Pop-Up Pirates, in London's Clerkenwell, gives free rein to unusual ideas. It opened in mid-May and is set to close in the middle of August.

"Here we can have a lot more creative fun — the other sites are more neutral. Rather than changing the gallery every two months, here we can go crazy for three months!"

Mothership drafted in the 15-strong art collective, Pirates, (hence the name) to decorate the venue. As an "homage to letters", in keeping with the area's history as the city's former printing enclave, you can see vintage 1950s fonts, 3D letter sculptures, toilets with chalkboard walls, and mock printing presses spewing out reams of paper.

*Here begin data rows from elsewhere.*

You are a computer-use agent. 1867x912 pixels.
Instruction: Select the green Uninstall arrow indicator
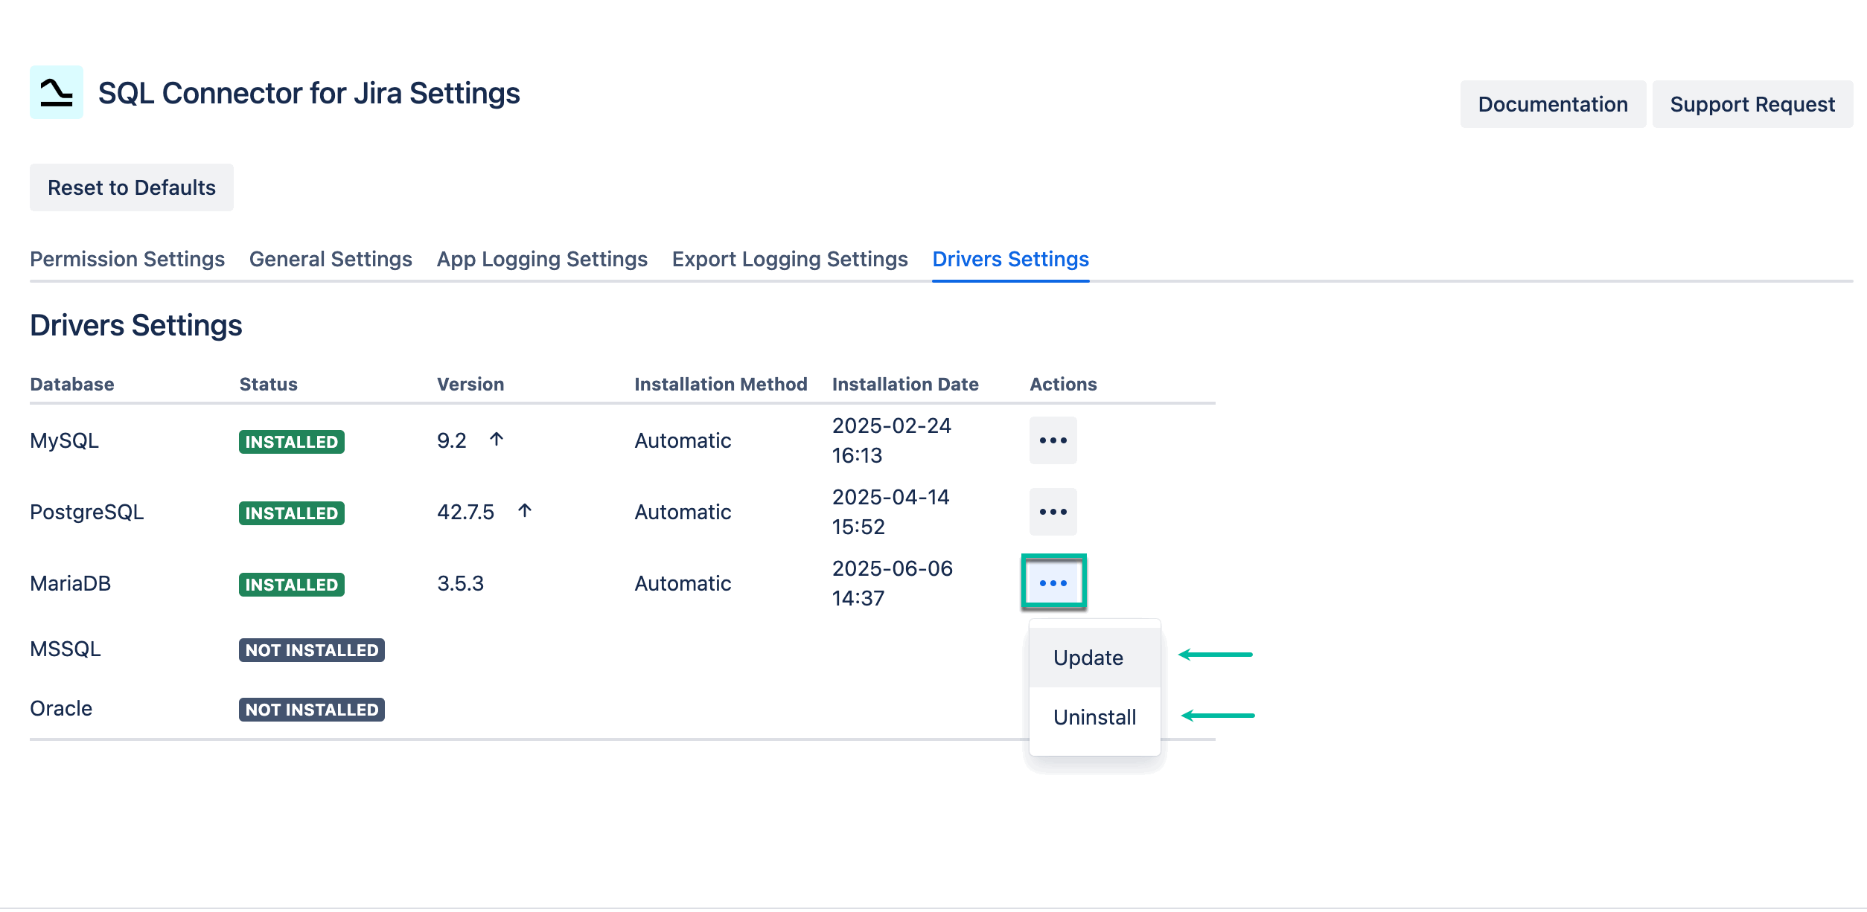(1216, 716)
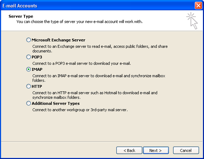Select Additional Server Types radio option
Image resolution: width=204 pixels, height=159 pixels.
click(x=28, y=103)
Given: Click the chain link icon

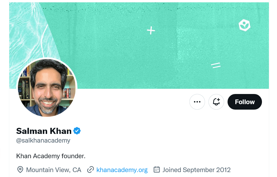Looking at the screenshot, I should point(91,169).
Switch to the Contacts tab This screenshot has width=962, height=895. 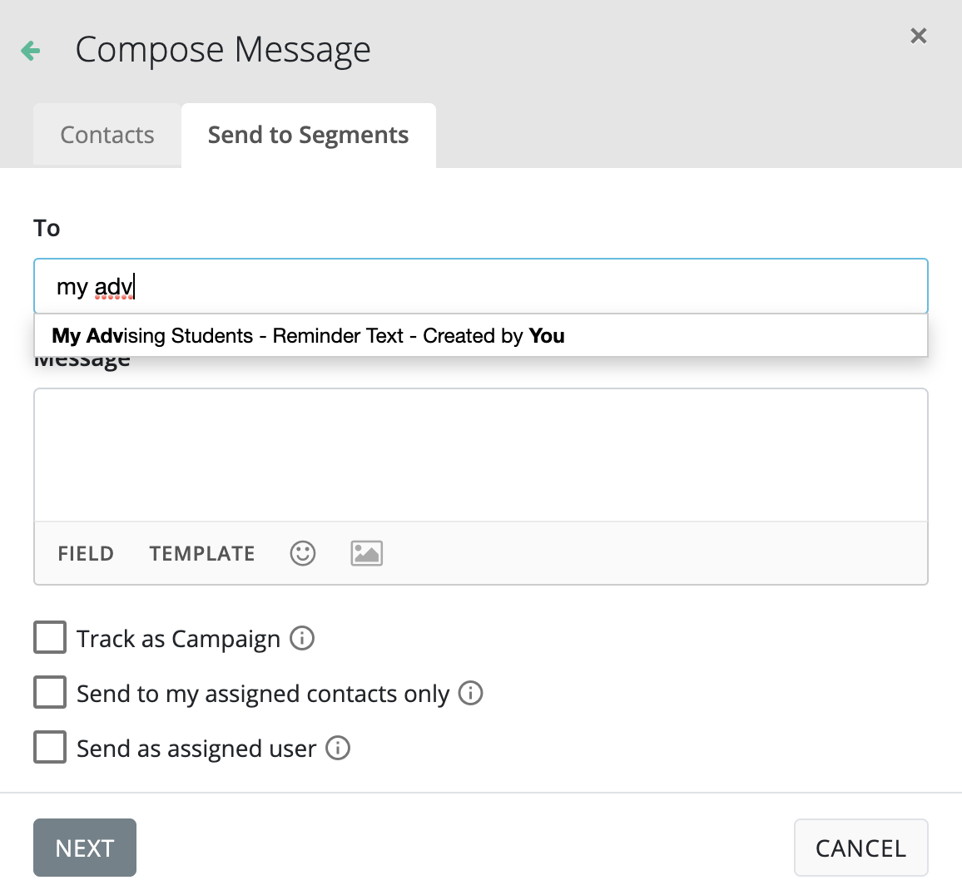tap(107, 135)
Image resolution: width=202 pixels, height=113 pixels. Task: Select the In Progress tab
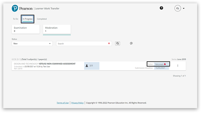(x=27, y=19)
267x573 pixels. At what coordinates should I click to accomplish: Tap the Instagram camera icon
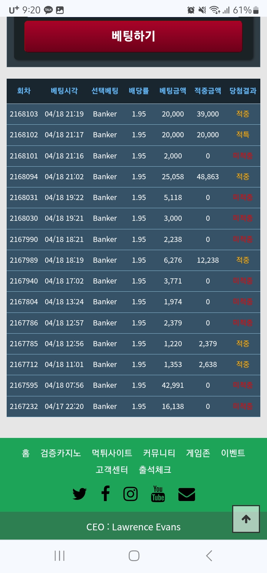click(130, 494)
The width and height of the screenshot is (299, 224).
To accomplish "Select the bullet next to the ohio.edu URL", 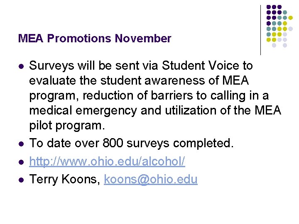I will pos(21,162).
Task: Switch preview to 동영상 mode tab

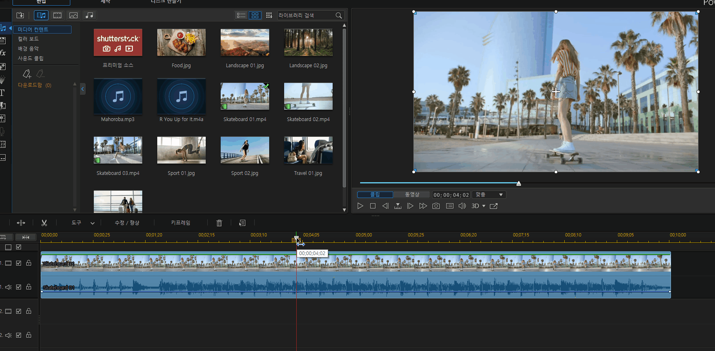Action: [x=412, y=195]
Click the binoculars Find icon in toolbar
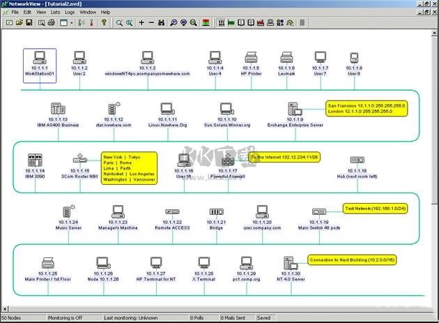The width and height of the screenshot is (439, 323). (162, 23)
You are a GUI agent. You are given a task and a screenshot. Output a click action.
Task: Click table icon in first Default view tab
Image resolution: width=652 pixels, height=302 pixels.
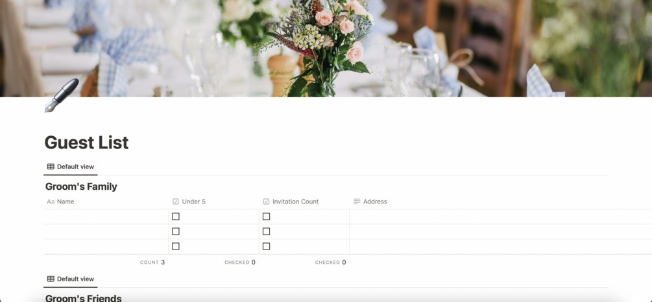pos(51,167)
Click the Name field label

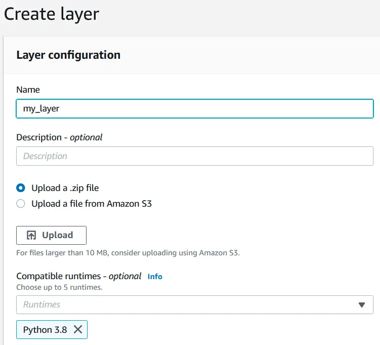(28, 90)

"You can't make money out of a project like this in just three months — you barely justify costs. But the PR value is amazing and we've even been approached by people in advertising and movies to see if they can use the venue to film documentaries or for fashion shoots."

The group knew the site before taking it on — it previously traded as a bar called Dust — and they managed to strike a deal with the private landlord to take the site for a limited time. As Ross says: "The landlord has to pay rates on the empty property anyway, so it's a no-brainer for them, especially as we come in, do some improvements, then move on.

"You never know unless you try — the site's in an unexpected place, but it works. I don't think we'd ever take it on permanently, but we will dabble in a few more pop-ups, I think."

Stand-out pop-ups

• Love it or hate it, Unilever invested in a Marmite pop-up shop on Regent Street last year, which proved so successful the company is planning more

for 2011.

• Posh lifestyle-group Quintessentially and the luxury brands arm at Diageo opened Quintessentially Soho, a not-for-profit members' club set in one of London's oldest homeless refuges, the House of St. Barnabas, at the end of

last year.

• Way back in 2008 Moët & Chandon opened Atelier Moët, giving Champagne Charlies everywhere the chance to customise their bottles of fizz with Swarovski crystals.

• Alcoholic Architecture offered gin fans the chance to get drunk on air last year. The bar in London was the brainchild of Bompus & Parr (also behind jelly banquets and scratch 'n' sniff cinema) and involved pumping a mist made of gin into a room and allowing visitors to "breathe responsibly".

• Frank's Café & Campari Bar opened last summer on the roof of a disused car park in Del Boy's old stomping ground Peckham and was an out-and-out hit with the trendy crowd.

• The Double Club was a part-British part-Congolese, half-restaurant, half-club offer that popped up last year, backed by Prada and invented by Mourad Mazouz, the man behind über-trendy Momo and Sketch.

• Salon d'Été. A 1930s-themed restaurant and bar offering live cabaret, burlesque, music and dancing in London this summer.

• Kid-friendly restaurant chain Giraffe launched an outdoor pop-up bar in Manchester last month, which screened World Cup games and other sporting highlights, along with the summer proms and classic films.